— START OF Entries —

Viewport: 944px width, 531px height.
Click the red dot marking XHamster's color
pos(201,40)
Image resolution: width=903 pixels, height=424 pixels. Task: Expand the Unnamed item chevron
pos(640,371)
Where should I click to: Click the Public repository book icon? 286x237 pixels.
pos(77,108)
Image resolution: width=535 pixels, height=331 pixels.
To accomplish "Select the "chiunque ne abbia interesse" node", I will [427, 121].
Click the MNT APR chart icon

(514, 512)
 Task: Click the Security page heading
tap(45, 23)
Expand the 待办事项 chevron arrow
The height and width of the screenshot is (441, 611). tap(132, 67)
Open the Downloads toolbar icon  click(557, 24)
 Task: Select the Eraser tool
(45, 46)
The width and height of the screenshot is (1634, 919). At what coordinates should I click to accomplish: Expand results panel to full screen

— END OF Entries —

Challenge:
Output every line of the entries above as a Markdown table with the columns "No." and "Text," numbering the rows in order and skipping blank lines.

Worked answer:
| No. | Text |
|---|---|
| 1 | Viewport: 944px width, 531px height. |
| 2 | Click the red dot marking XHamster's color |
| 3 | pos(201,40) |
| 4 | Image resolution: width=903 pixels, height=424 pixels. Task: Expand the Unnamed item chevron |
| 5 | pos(640,371) |
| 6 | Where should I click to: Click the Public repository book icon? 286x237 pixels. |
| 7 | pos(77,108) |
| 8 | Image resolution: width=535 pixels, height=331 pixels. |
| 9 | To accomplish "Select the "chiunque ne abbia interesse" node", I will [427, 121]. |
| 10 | Click the MNT APR chart icon |
| 11 | (514, 512) |
| 12 |  Task: Click the Security page heading |
| 13 | tap(45, 23) |
| 14 | Expand the 待办事项 chevron arrow |
| 15 | The height and width of the screenshot is (441, 611). tap(132, 67) |
| 16 | Open the Downloads toolbar icon  click(557, 24) |
| 17 |  Task: Select the Eraser tool |
| 18 | (45, 46) |
| 19 | The width and height of the screenshot is (1634, 919). At what coordinates should I click to accomplish: Expand results panel to full screen |